Types of Penicillin and Assay

Although we refer to the drug penicillin as a definite product, it should be noted that molds are known to produce at least six different penicillins. Four of these, commonly referred to in this country as F, G, X, and K, are produced under natural culture conditions by members of the P. notatum-chrysogenum group. They represent different chemical compounds and possess different physical and chemical properties. Two or more of these penicillins may be produced in the same culture solution and may, in varying proportions, be contained in the final dried product of commerce. Whereas penicillin F was the first penicillin to be studied and crystallized, experience soon showed that penicillin G was chemically more stable and hence more easily recovered. Furthermore, the culture (NRRL 832) first employed for the submerged production of the drug yielded penicillin mostly of type G. For these reasons, commercial penicillin soon came to represent primarily penicillin of this type.

The several penicillins differ in their inhibitory effect upon susceptible bacteria, some being relatively more effective against particular species than others. Besides, they differ markedly in their behavior within the animal body. These differences render some penicillins more effective than others in combating disease. For example, pure sodium penicillin K when tested in vitro against Staphylococcus aureus shows an activity of 2200-2300 u/mg. in contrast to pure sodium penicillin G, which contains 1667 u/mg. When tested in vivo, however, penicillin K is rapidly destroyed and adequate blood levels are difficult to maintain. It is not a satisfactory drug.

On the other hand, penicillin X, which is chloroform-insoluble, and hence can be obtained free from the other types without great difficulty, has been found to be more effective against streptococci, pneumococci, and gonococci than commercial penicillin containing mostly penicillin G. Believing that the production of penicillin X might be of importance from a clinical point of view, we have successfully developed a mold that produces substantially increased amounts of this type of penicillin.

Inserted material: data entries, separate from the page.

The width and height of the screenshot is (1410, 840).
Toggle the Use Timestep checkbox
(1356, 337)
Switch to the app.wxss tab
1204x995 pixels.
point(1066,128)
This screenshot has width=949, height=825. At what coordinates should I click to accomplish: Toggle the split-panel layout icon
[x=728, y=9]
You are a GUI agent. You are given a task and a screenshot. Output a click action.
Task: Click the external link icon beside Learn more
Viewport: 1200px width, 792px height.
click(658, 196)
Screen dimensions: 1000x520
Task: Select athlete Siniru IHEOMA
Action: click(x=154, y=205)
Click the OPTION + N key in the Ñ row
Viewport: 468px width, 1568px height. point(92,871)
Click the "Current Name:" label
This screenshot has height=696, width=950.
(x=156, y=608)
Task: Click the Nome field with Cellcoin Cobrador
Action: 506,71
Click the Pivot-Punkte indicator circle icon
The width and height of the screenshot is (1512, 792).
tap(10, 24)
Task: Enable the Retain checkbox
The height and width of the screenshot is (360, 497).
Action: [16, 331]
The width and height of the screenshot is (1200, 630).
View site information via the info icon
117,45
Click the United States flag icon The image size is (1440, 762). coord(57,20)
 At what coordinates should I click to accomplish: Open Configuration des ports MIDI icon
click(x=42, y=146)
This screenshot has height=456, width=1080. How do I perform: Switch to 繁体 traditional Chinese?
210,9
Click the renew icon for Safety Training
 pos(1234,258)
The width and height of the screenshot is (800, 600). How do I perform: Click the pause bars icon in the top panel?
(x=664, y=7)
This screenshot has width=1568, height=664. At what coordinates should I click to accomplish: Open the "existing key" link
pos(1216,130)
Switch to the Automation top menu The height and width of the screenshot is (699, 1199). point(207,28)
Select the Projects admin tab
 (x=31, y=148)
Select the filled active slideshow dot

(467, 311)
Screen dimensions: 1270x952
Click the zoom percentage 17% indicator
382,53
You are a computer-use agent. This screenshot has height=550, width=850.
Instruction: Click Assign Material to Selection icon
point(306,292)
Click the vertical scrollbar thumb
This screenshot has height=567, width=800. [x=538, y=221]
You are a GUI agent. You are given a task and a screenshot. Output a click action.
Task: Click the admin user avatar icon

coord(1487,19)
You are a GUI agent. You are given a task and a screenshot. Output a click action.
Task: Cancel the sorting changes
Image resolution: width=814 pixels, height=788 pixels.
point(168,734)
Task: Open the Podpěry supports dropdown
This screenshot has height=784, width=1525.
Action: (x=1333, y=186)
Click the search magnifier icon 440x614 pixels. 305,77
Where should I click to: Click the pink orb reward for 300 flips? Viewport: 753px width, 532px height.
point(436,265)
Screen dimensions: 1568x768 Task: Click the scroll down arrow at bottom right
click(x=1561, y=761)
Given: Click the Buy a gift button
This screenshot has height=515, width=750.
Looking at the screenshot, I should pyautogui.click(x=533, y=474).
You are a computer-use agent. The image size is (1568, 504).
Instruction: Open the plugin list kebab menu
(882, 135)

From a culture that produced penicillin X in yields approximating 15 percent of the total, an ultraviolet-induced mutation has been developed that produces penicillin X in 50-percent yields. It remains to be seen whether penicillin X will attain significance as a distinct drug.

Before October 1944, penicillin was measured in terms of the Oxford unit the amount of penicillin which, when dissolved in 1 cubic centimeter of water, gave the same inhibition as an arbitrary standard, established by Floret' and associates, which produced zones of inhibition averaging 24 mm. in diameter. In October 1944 a conference was held in London under the auspices of the Health Organization of the League of Nations for the purpose of establishing an international standard and an international unit of penicillin. Pure sodium penicillin G was adopted as the international standard and the international unit was defined as the specific penicillin activity contained in 0.6 microgram of the international penicillin standard. Pure sodium penicillin G, therefore, by definition contained 1,667 units per milligram. An international standard was subsequently prepared by F. H. Stodola and J. L. Wachtel, chemists at the laboratory, by the recrystallization of pooled samples of sodium penicillin G contributed by manufacturers in the United States and Great Britain. Two strains of Staphylococcus aureus were designated as standard test organisms, namely the Food and Drug Administration No. 209P (NRRL B-313) and the strain employed by Heatley (NRRL B-314).

In the assay, or measurement, of penicillin potencies, the so-called Cylinder plate method is generally used. Modifications and improvements have been made since 1941 by W. H. Schmidt, in charge of penicillin assays at the laboratory, and others, but the method remains basically the same as that originally developed by Dr. Heatley. A plate containing nutrient agar is warmed to 37 to 40 C., evenly flooded with a suspension of the test bacteria in warm agar ( approximately 45 C.) , and allowed to solidify. On the surface of this plate are placed a number of hollow cylinders, which make a water-tight seal. Into these are pipetted small amounts of the solutions to be tested. A part of the cylinders in every plate contains a standard of known penicillin content for purposes of comparison.

The plates are then incubated overnight at the optimum temperature for the test bacterial species. The penicillin contained in the cups diffuses into and through the underlying agar, inhibiting the growth of the bacteria in circular zones. The zones of inhibition for all samples are then measured in millimeters, and the potencies of the unknown are determined by comparing their average diameters with those produced by the samples of known penicillin content. The method is reasonably accurate for measuring aqueous solutions containing from 1 to 4 units per milliliter. To attain these levels of concentration, the samples to be tested are diluted with sterile phosphate buffer of pH 6.0.

A modification of the above method, now in common use, involves the use of paper disks of standard dimensions that are dipped into the penicillin solutions to be tested and placed on the surface of seeded agar plates. The plates are then incubated and zones of inhibition measured and evaluated as in the cylinder-cup technique. Two other methods of assay have been successfully used, the serial dilution method and the turbidimetric method.